Just look at some recent auction headlines, which are less about the children and more about messed-up adults. In El Paso, a “Slave for a Day” auction sparked an angry firestorm. At a high school’s PTA fundraiser in Ohio’s Erie County, several underage kids were busted for getting blitzed and smoking pot – right under the noses of parent chaperones. And in Concord, California, police were called when three dads started squawking at each other, causing the elementary-school auction to be halted for 20 minutes while tensions simmered down.
It doesn’t have to be that way, of course. Some tips on navigating the tricky waters of the school fundraiser:

Keep the alcohol to a minimum. Too much Merlot is exactly what auctioneers are hoping for. If you’re trying to stick to a bidding strategy and secure a great deal on that Hamptons cottage rental, better to remain stone-cold sober.

Team up. Instead of trying to one-up other parents with a lavish bid, think about partnering up to win an item. Not only will you cut your potential costs in half, you’ll make the evening more about camaraderie than competition.
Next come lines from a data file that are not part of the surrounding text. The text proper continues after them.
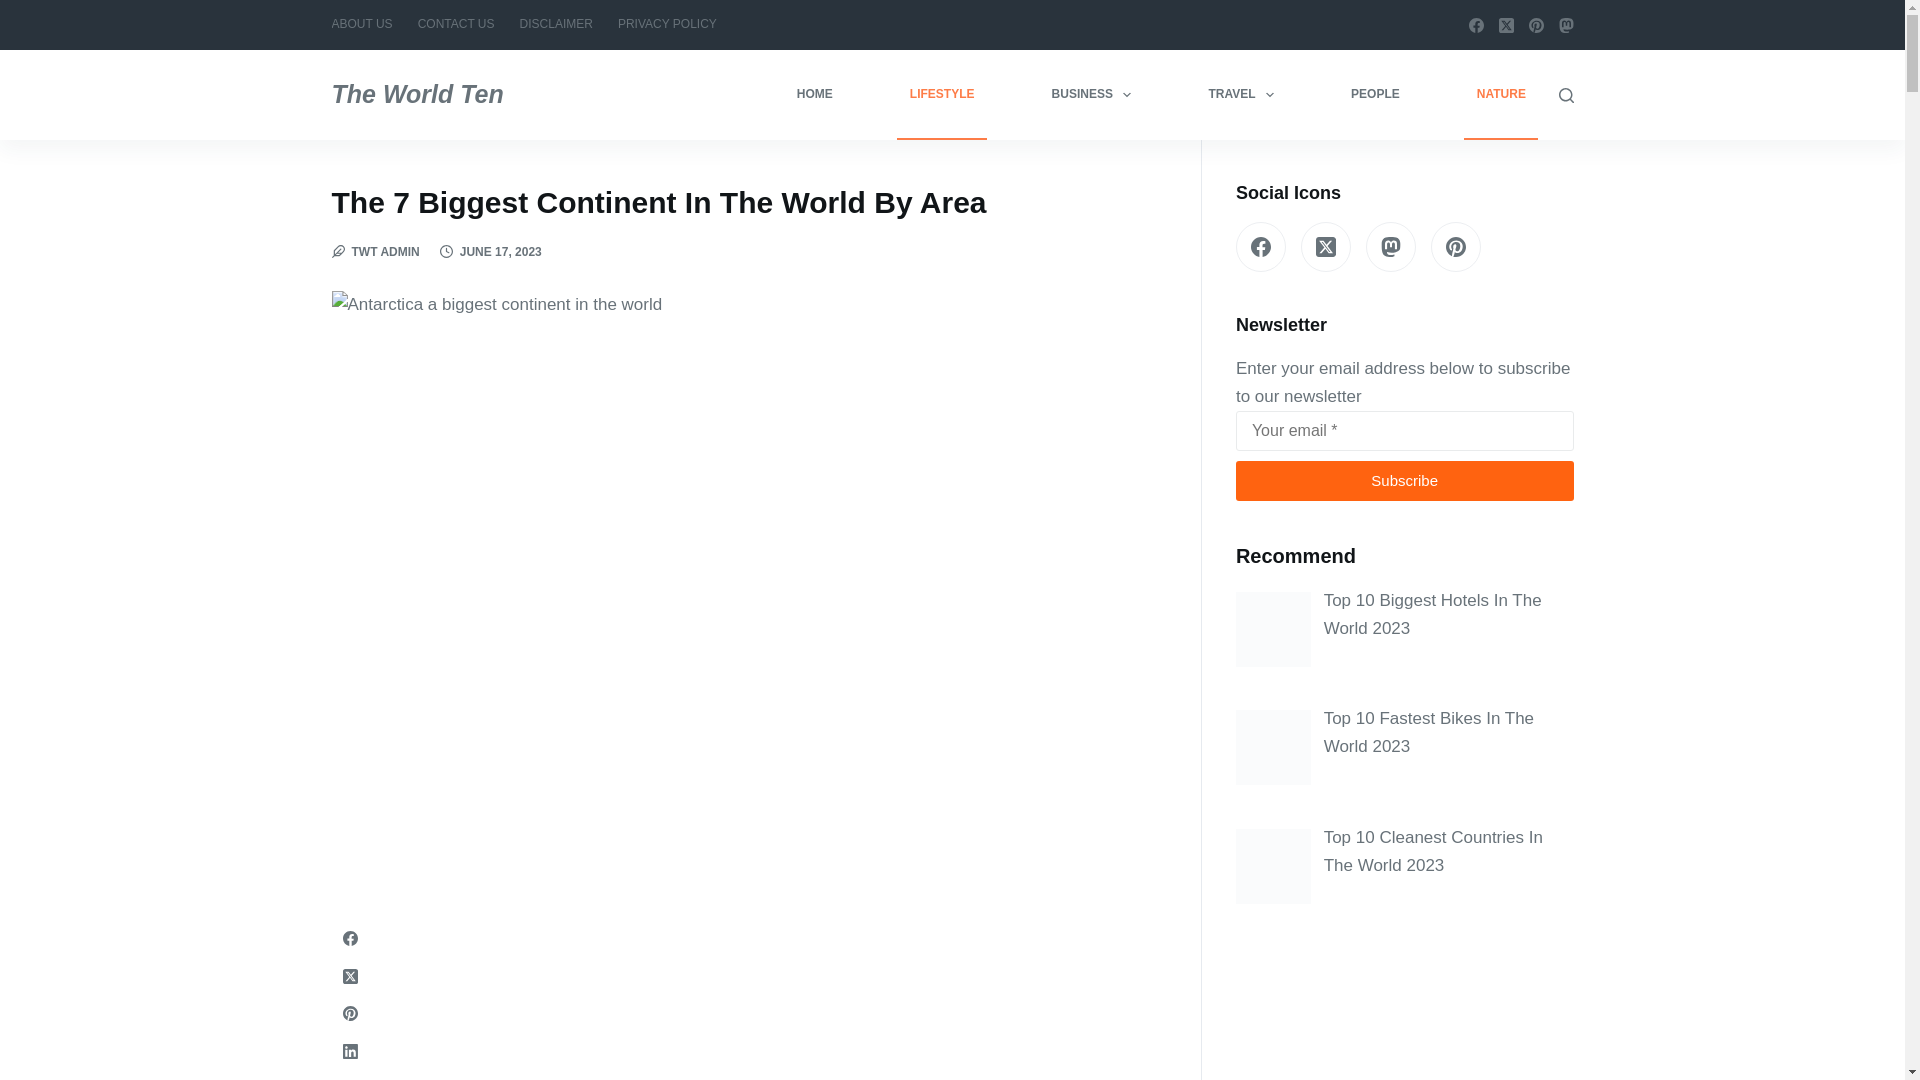 Image resolution: width=1920 pixels, height=1080 pixels. I want to click on TRAVEL, so click(1241, 94).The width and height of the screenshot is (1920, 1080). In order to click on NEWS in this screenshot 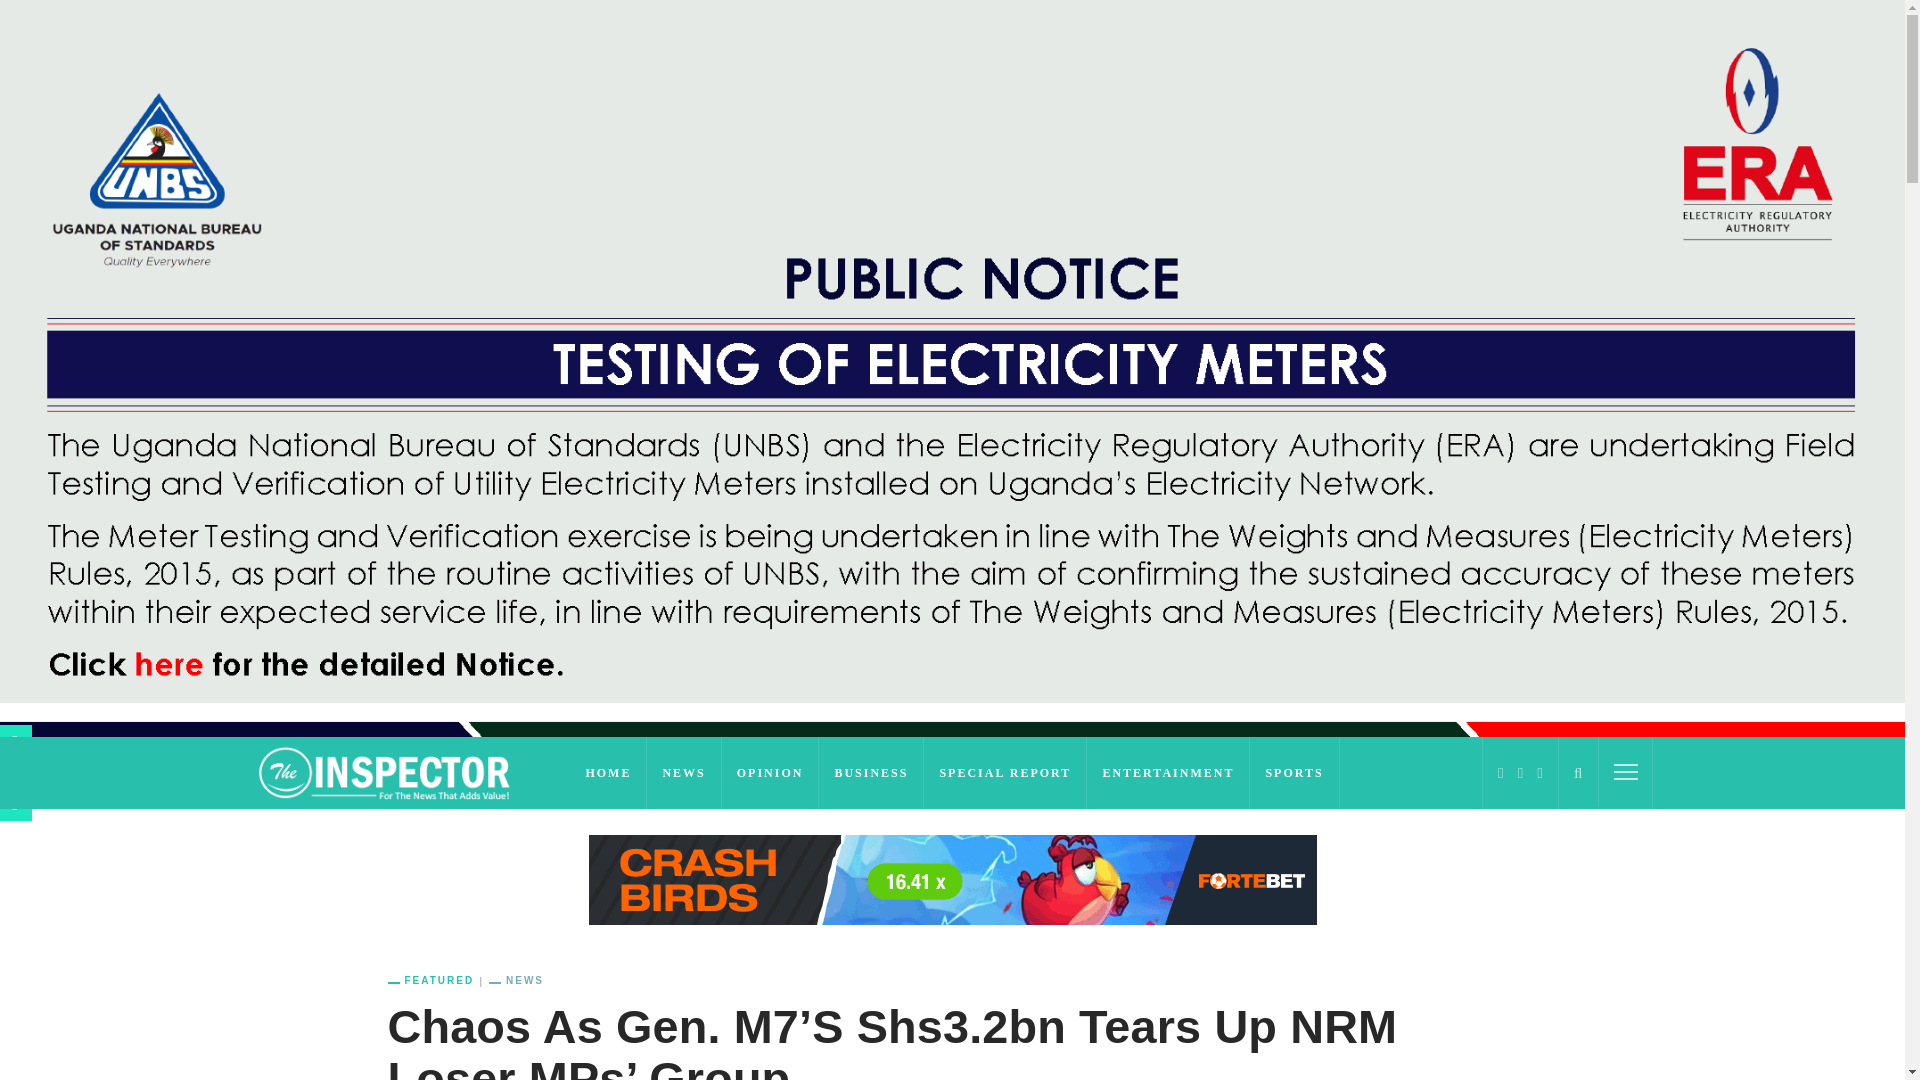, I will do `click(684, 772)`.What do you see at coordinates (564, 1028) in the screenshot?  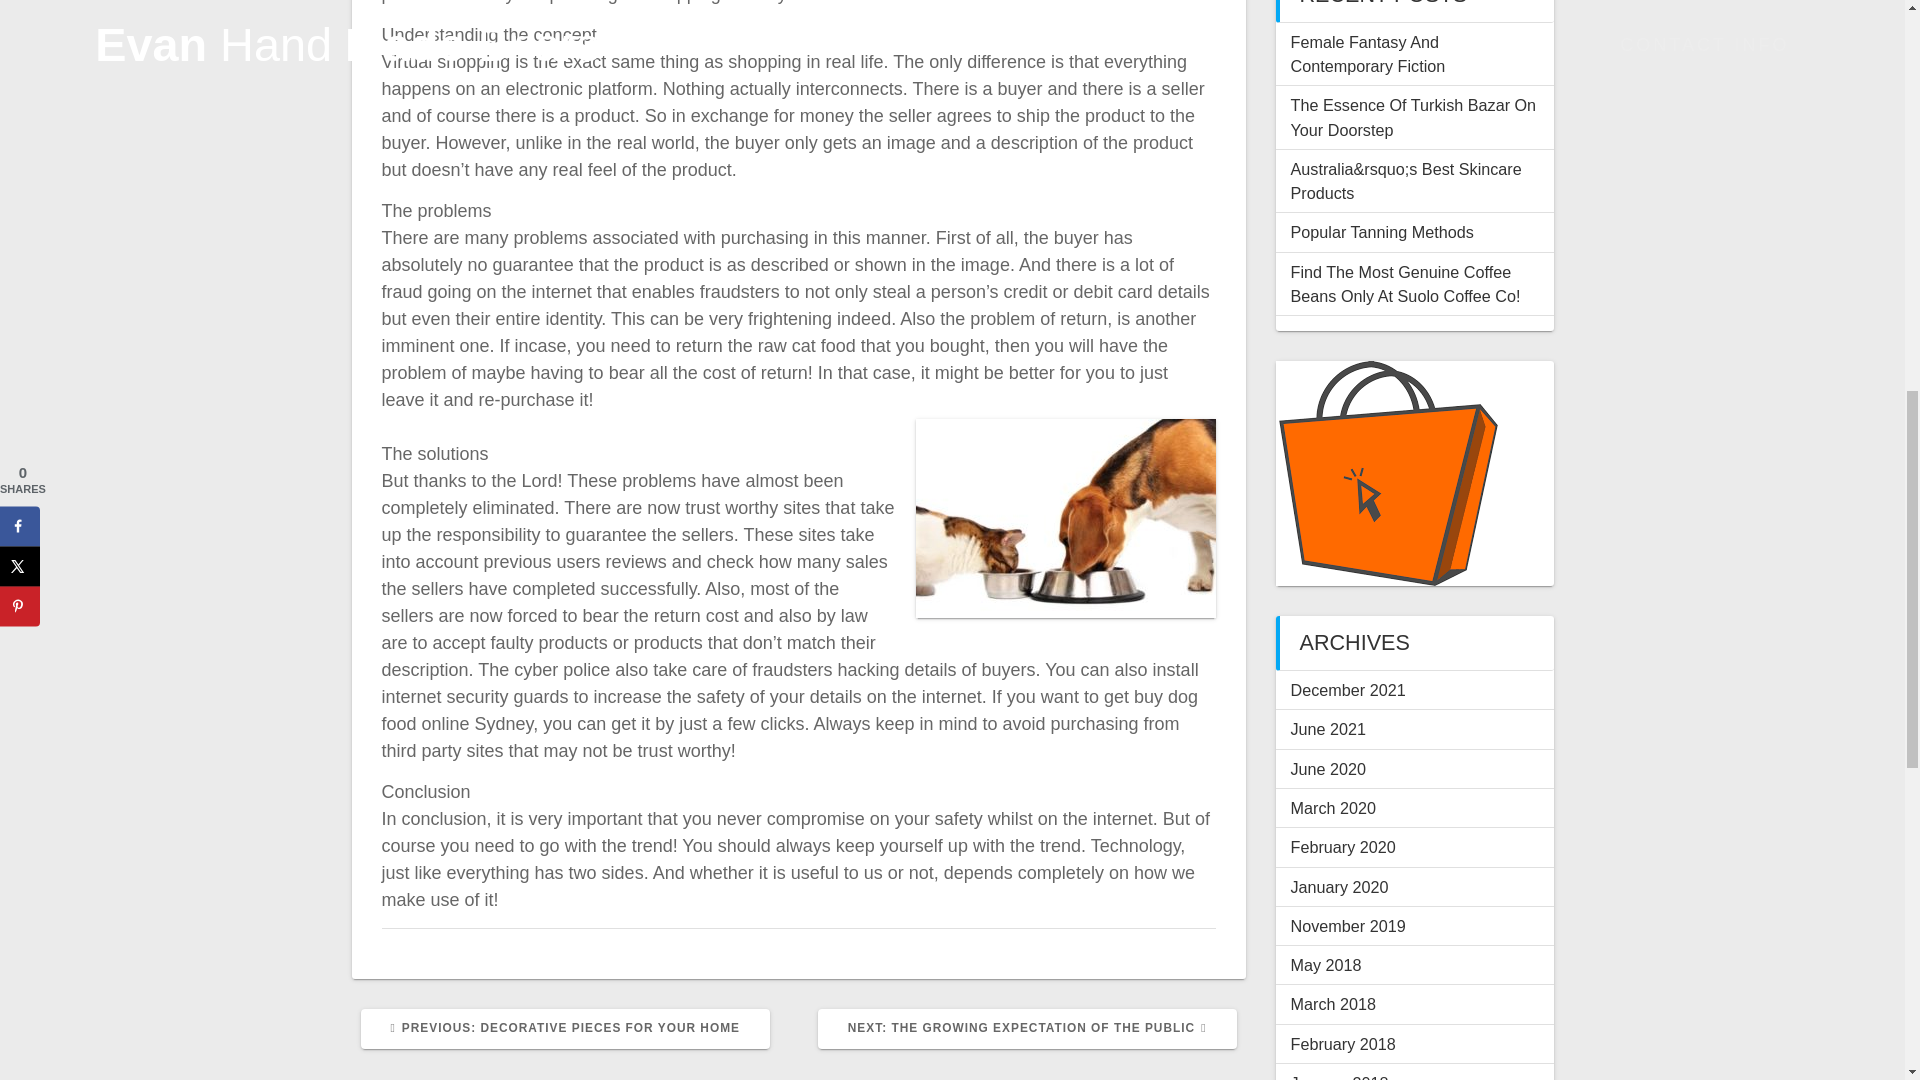 I see `June 2020` at bounding box center [564, 1028].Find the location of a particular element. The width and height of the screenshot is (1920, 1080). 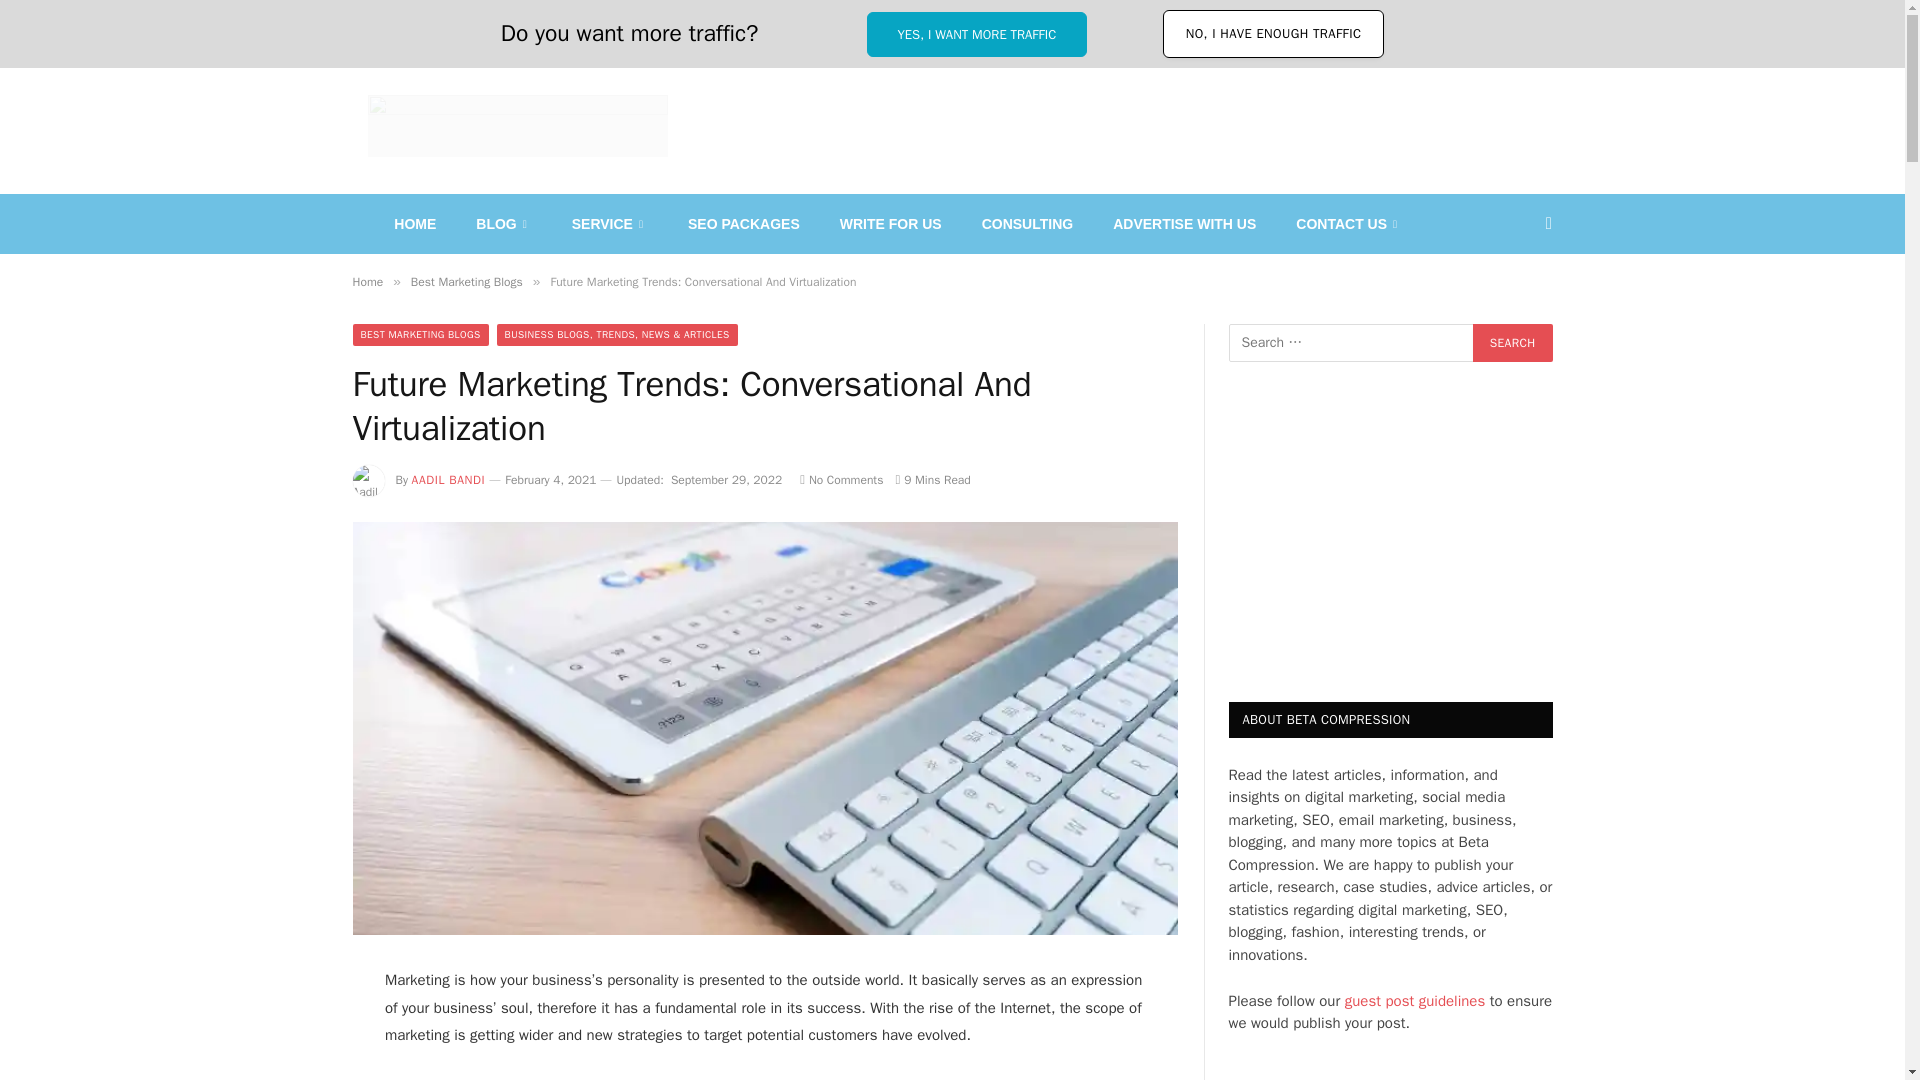

ADVERTISE WITH US is located at coordinates (1184, 224).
Use cash. The bane of any balanced budget is the credit card. Painless swipe at first, painful statement later. If you leave the card at home and limit your auction bids to the cash in your pocket, you’ll have a better shot at ending the night with your monthly budget still intact.
As for Nancy Wurtzel, she ended up yanking her daughter out of the Ultimate Fighting-inspired private school the following year, and placing her in public school instead. Her child is now headed to Boston University in the fall, apparently undamaged by the memory of parents gone wild.

The school auction’s organizers, meanwhile, had to look elsewhere for their next parental cage match. “Needless to say, we were never allowed to have another fundraiser at that location again.”